Like Ontario, British Columbia has a long history of aggressive government action aimed at limiting the ability of teachers to collectively bargain and strike. In 1987, for instance, the Vander Zalm government attempted to limit the rights of public sector workers by passing The Industrial Relations Reform Act (Bill 19) and The Teaching Profession Act (Bill 20). Bill 19 and 20 played an important role in the Social Credit Party’s strategy to limit the power of private and public sector unions from challenging the government’s austerity program. Bill 19 gave both government and employer’s more power to interfere in the internal workings of unions, especially targeting the ability of unions to initiate and maintain a strike. Bill 20, however, directly targeted the freedom of BC teachers to engage in meaningful collective bargaining. Bill 20 sought to weaken the bargaining strength of the teachers’ union by removing principles and vice-principles from the bargaining unit while placing numerous restrictions on the BCTF’s right to strike. In response, the teachers received a 70 percent strike mandate and called on all provincial locals to walk off the job in protest. The reaction of the BC labour movement was swift, as 300,000 workers walked off the job in a provincial wide strike on June 1, 1987.
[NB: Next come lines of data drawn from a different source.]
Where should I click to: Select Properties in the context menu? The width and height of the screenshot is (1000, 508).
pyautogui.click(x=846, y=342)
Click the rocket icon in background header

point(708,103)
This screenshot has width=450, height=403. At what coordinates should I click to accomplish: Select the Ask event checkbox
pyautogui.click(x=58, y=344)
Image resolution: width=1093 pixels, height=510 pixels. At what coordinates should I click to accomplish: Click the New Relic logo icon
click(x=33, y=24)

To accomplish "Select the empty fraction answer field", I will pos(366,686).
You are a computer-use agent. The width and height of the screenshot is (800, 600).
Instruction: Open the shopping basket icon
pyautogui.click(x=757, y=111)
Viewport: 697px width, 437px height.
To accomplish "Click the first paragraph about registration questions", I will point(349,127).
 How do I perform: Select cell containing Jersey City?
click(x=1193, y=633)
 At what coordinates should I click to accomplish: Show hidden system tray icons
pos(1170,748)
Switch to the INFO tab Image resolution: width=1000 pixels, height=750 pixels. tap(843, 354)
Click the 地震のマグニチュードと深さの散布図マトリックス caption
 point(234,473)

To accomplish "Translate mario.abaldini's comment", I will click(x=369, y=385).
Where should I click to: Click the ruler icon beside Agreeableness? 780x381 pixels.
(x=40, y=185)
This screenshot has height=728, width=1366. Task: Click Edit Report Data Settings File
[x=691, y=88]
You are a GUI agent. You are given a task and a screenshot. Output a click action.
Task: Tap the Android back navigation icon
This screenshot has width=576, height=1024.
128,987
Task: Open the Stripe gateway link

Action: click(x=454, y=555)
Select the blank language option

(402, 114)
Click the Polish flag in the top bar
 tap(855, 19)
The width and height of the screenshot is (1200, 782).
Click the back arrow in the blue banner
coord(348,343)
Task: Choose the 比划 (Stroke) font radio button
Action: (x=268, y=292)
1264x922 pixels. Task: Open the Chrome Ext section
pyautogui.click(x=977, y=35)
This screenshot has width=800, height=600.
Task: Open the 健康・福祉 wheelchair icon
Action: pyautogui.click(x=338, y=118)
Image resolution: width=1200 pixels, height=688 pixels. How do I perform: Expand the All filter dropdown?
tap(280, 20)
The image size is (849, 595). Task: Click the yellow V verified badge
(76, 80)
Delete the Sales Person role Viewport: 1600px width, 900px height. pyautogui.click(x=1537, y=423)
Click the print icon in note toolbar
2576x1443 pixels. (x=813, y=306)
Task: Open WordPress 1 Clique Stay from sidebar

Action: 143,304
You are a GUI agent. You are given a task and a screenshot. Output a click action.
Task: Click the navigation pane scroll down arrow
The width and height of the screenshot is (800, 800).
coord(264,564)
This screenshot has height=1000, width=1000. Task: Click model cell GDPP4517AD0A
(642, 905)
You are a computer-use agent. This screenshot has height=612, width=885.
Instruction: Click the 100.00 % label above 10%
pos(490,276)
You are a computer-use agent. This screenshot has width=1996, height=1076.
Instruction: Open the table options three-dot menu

Using a strategy that has become popular with government’s facing labour unrest, the Vander Zalm government appealed to the courts to declare the province wide strike illegal. Arguing that such job action by teachers was tantamount to a using force in a criminal conspiracy, the government hoped to have the strike weapon itself declared illegal. Yet, as it would in 2005, the court refused to declare the strike illegal per se, but warned that such labour unrest could quickly escalate towards illegality if there was general erosion of peacefulness on the picket-line. Stung by such moderate judicial support the Vander Zalm government was forced to moderate its program as it was quickly losing support from the general public. The continued assault on public sector workers and further labour unrest in the schools, combined with internal scandal and a general sense of incompetence was beginning to take its toll on the voting public. Ultimately, not even further legislation deemed to stream-line education policy by again limiting the collective bargaining rights of teachers in the School Act 1989 could save the government. In polls leading up to the 1991 election, respondents placed scandal, public education and economic stability as important areas of public concern.. In all areas the provincial government was failing and in the subsequent election, the Socred dynasty was ended and the party was soon wiped off the electoral map.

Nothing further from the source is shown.